The grant focuses on research into identifying malicious applications on smartphones and other devices. Engineers at Penn State will work with researchers at the Technische Universitat Darmstadt in Germany and the University of Luxembourg.
The Google Faculty Research Award supports cutting-edge research in computer science, computer engineering and related fields. Approximately 200 grants are awarded globally each year.
Patrick McDaniel, professor of computer science and engineering, said the team is developing automated analysis software to help Google and other organizations identify and eliminate malicious software apps found in users' app stores.
Google's Android platform is one of the most popular smartphone operating systems in the world, having been activated on more than 500 million devices. McDaniel said more than 600,000 apps are available in the Google Play app store alone, with approximately 10,000 new apps being added each month.
The computer engineer said the marketplace is flooded with apps that are malware, compromise privacy or are just poorly written. It's impossible for companies such as Google to properly vet each and every app uploaded to the Android marketplace, he stated.

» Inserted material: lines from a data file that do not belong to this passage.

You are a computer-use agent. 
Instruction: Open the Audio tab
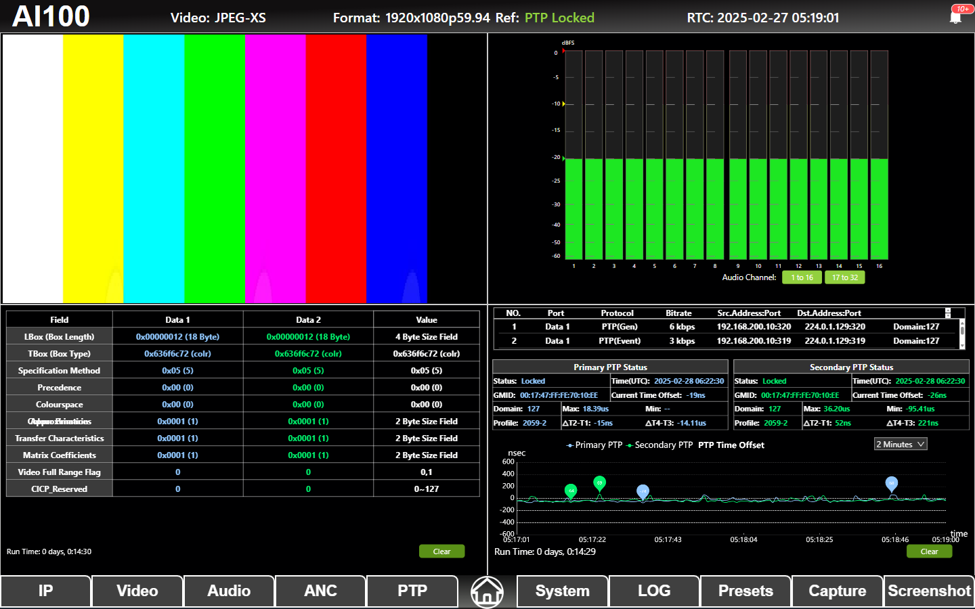[229, 591]
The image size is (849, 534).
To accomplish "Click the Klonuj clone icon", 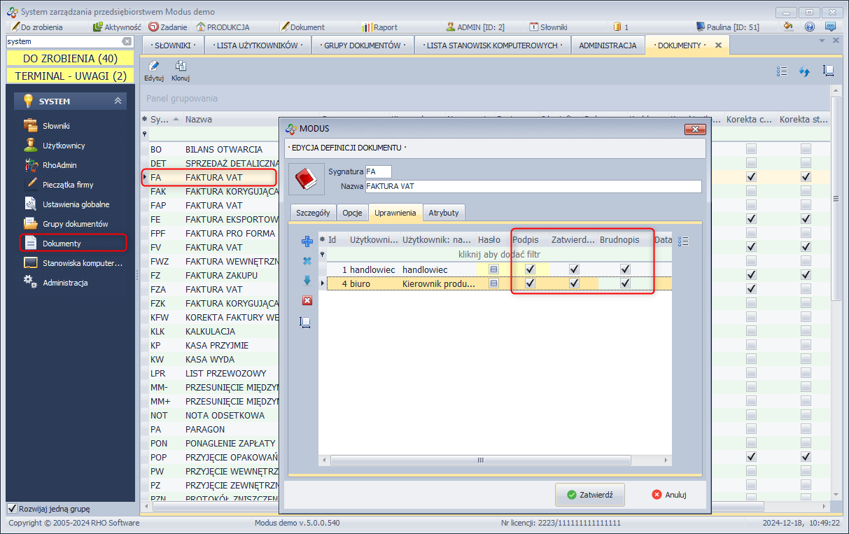I will [181, 66].
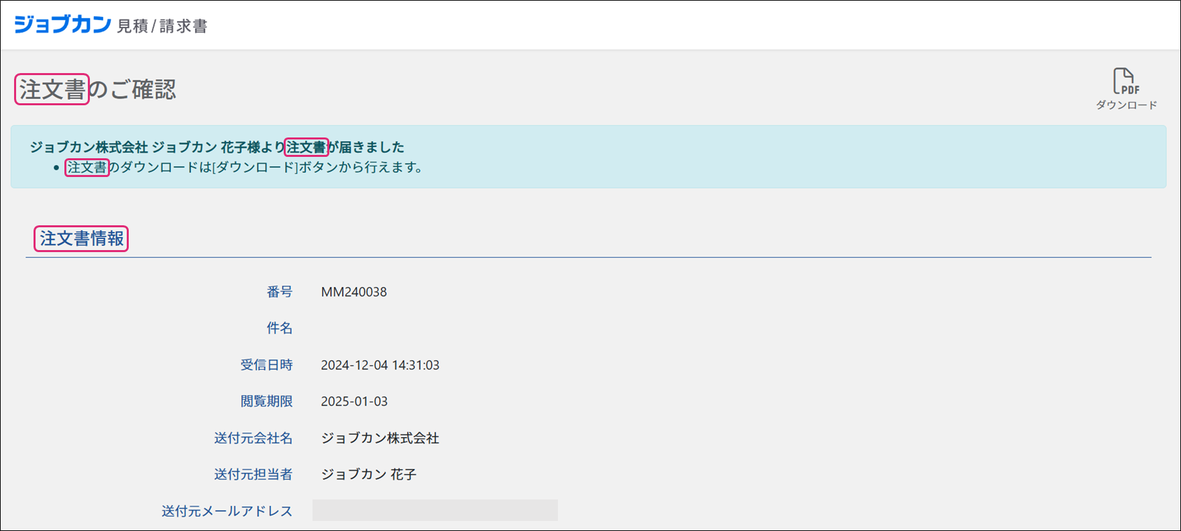The image size is (1181, 531).
Task: Click the 受信日時 field label
Action: pyautogui.click(x=266, y=365)
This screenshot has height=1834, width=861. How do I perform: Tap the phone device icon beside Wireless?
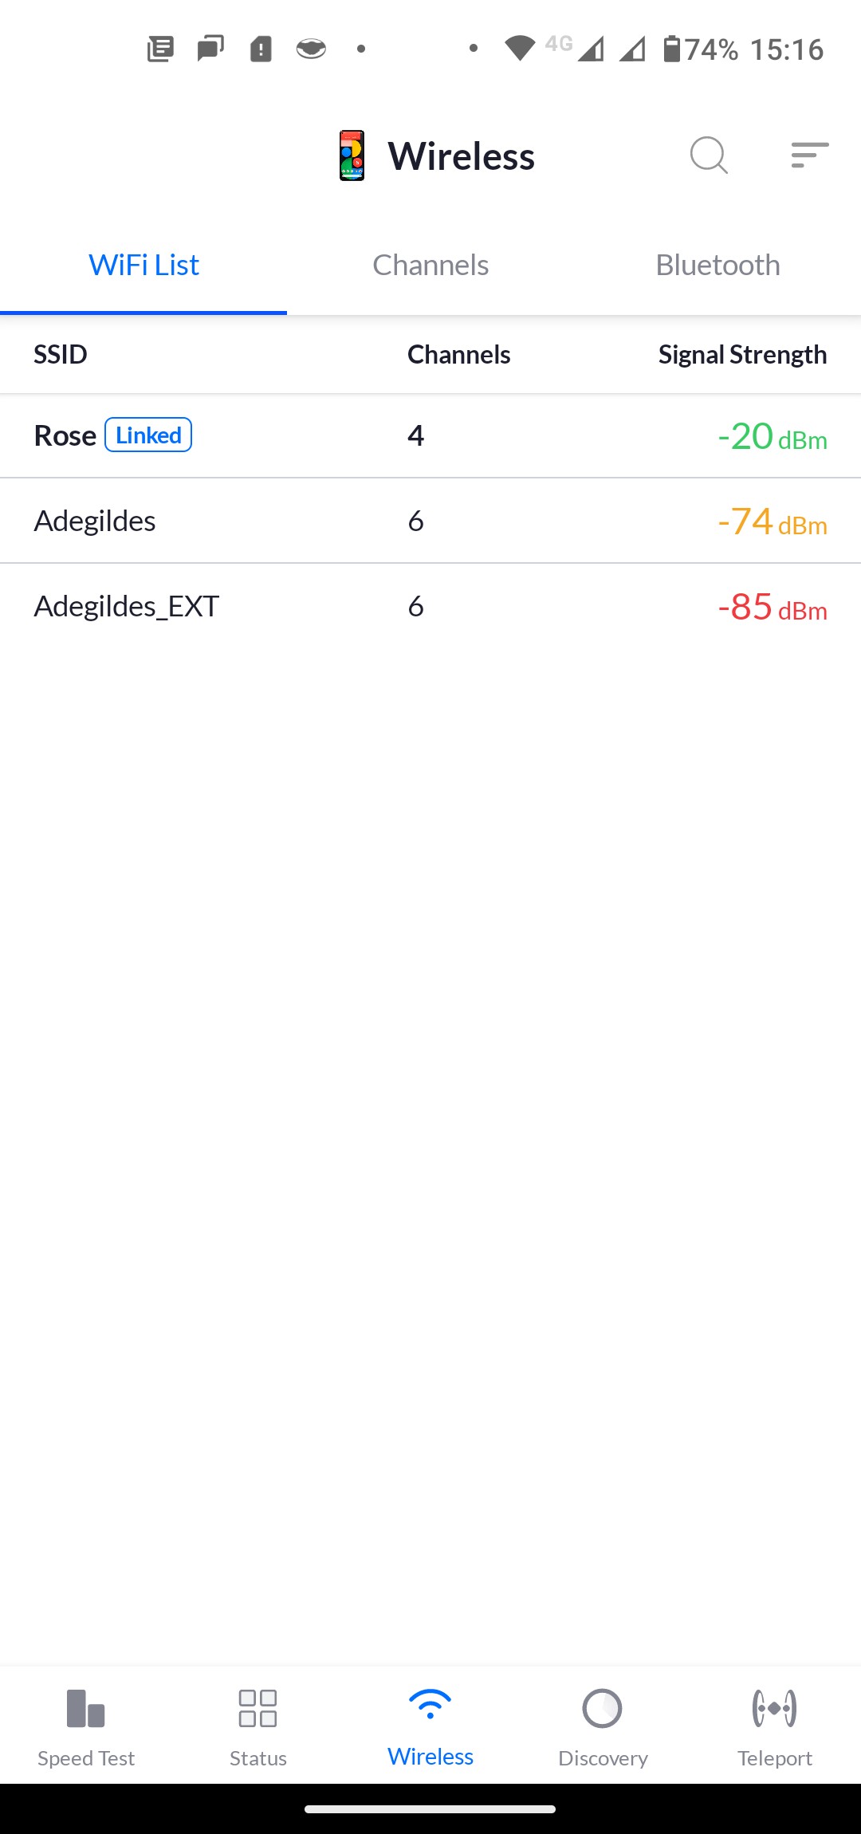352,155
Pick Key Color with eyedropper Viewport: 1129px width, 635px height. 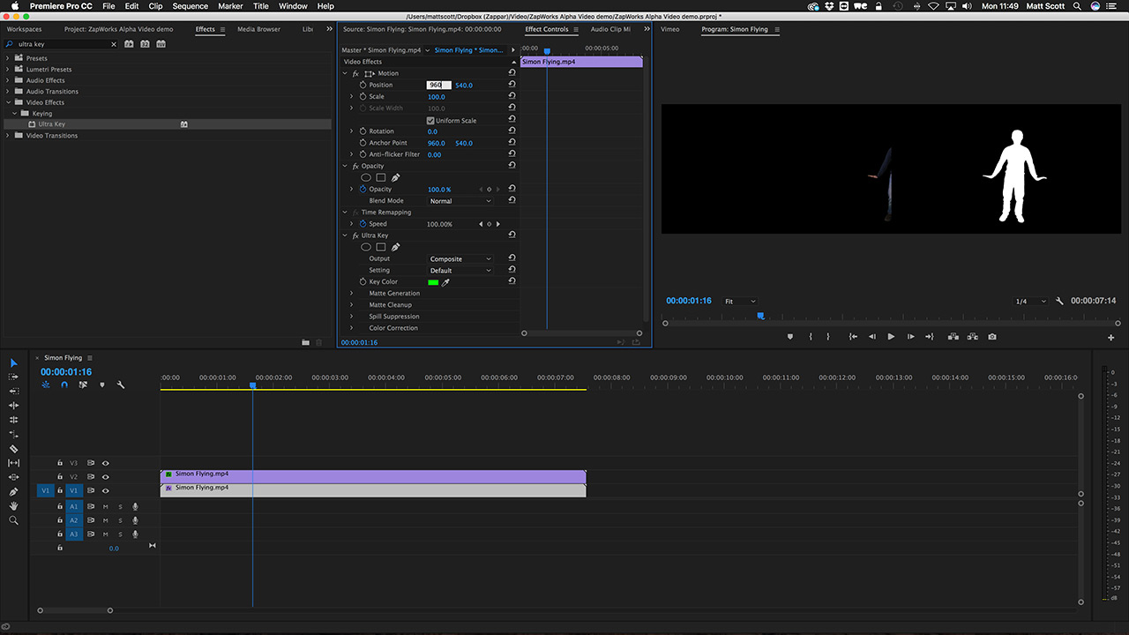pyautogui.click(x=445, y=282)
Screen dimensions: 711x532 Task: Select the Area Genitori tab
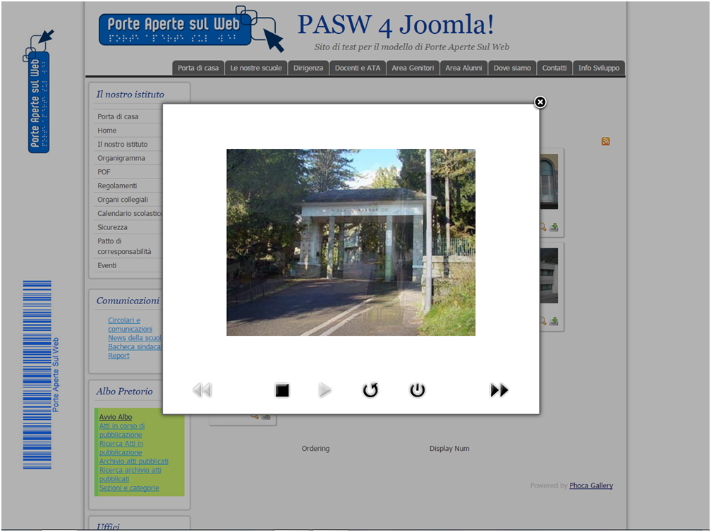click(413, 68)
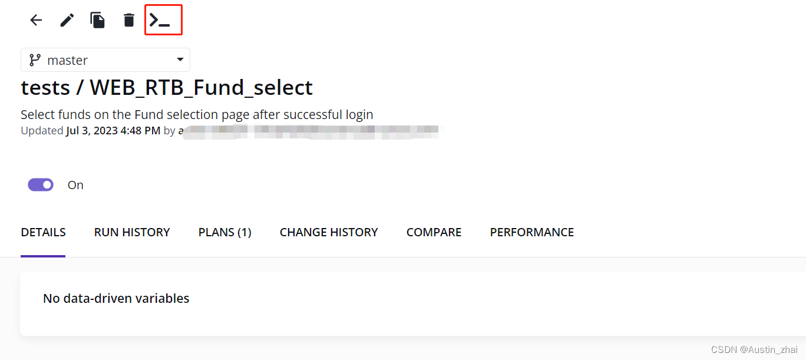806x360 pixels.
Task: Click the No data-driven variables card
Action: click(x=412, y=303)
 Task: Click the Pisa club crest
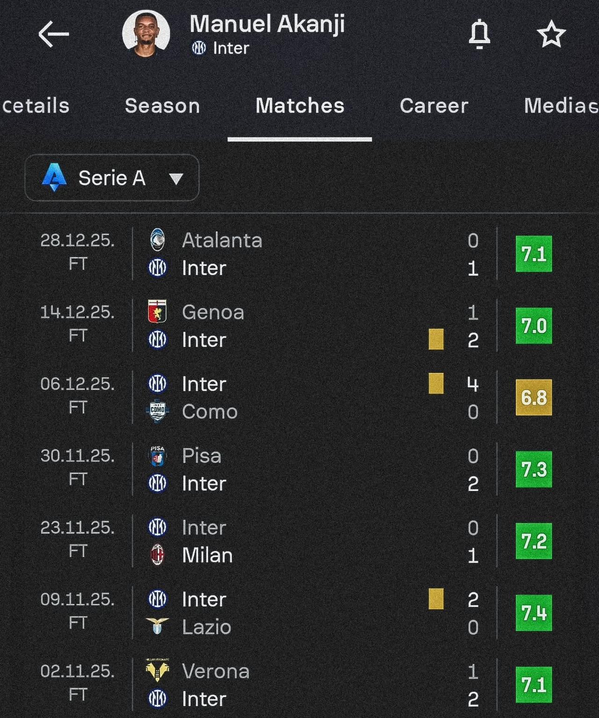click(x=158, y=455)
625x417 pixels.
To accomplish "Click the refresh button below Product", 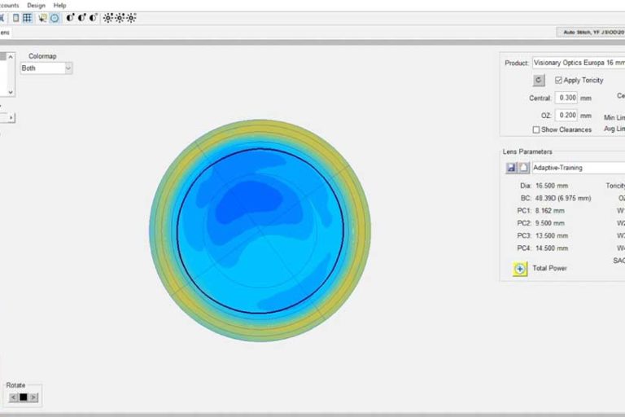I will (x=539, y=80).
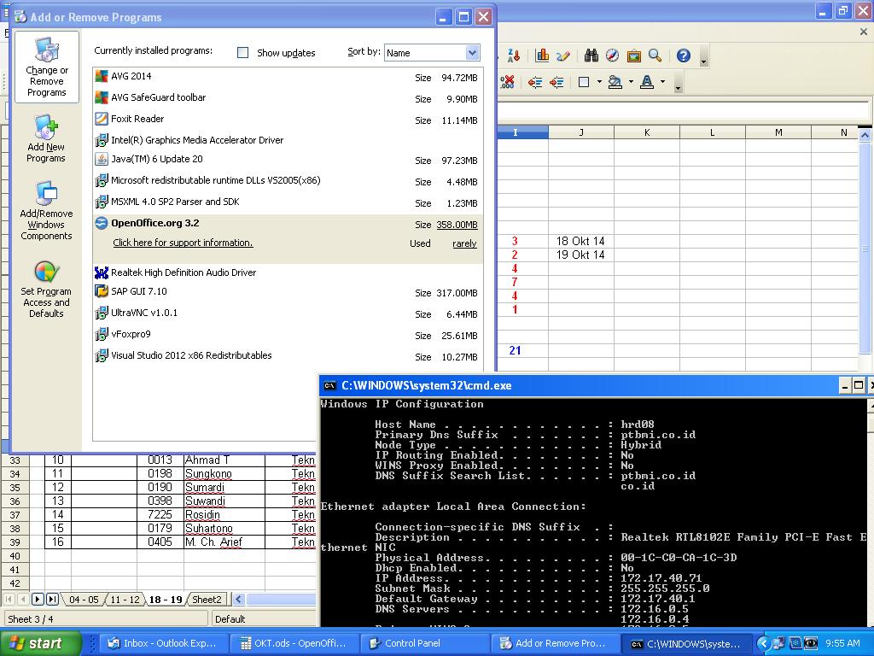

McDaniel said the analysis software will create a map to show how Android apps communicate both internally and with other applications.
The map can then be used to identify malicious behavior and unusual or unintended communication.
“If I have an app that sends email, it uses the built-in address book to find email address,” McDaniel explained. “Part of the problem is we don't really know what apps are doing with the data.”
He cited a 2010 collaboration with researchers at Duke University and Intel Labs where they tested 30 popular Android applications. Of those, 15 apps sent users' geographic information to remote advertising servers. Another seven of the apps collected information such as telephone numbers and SIM card serial numbers.
“These apps are potentially using each others' information without the user knowing it,” he said.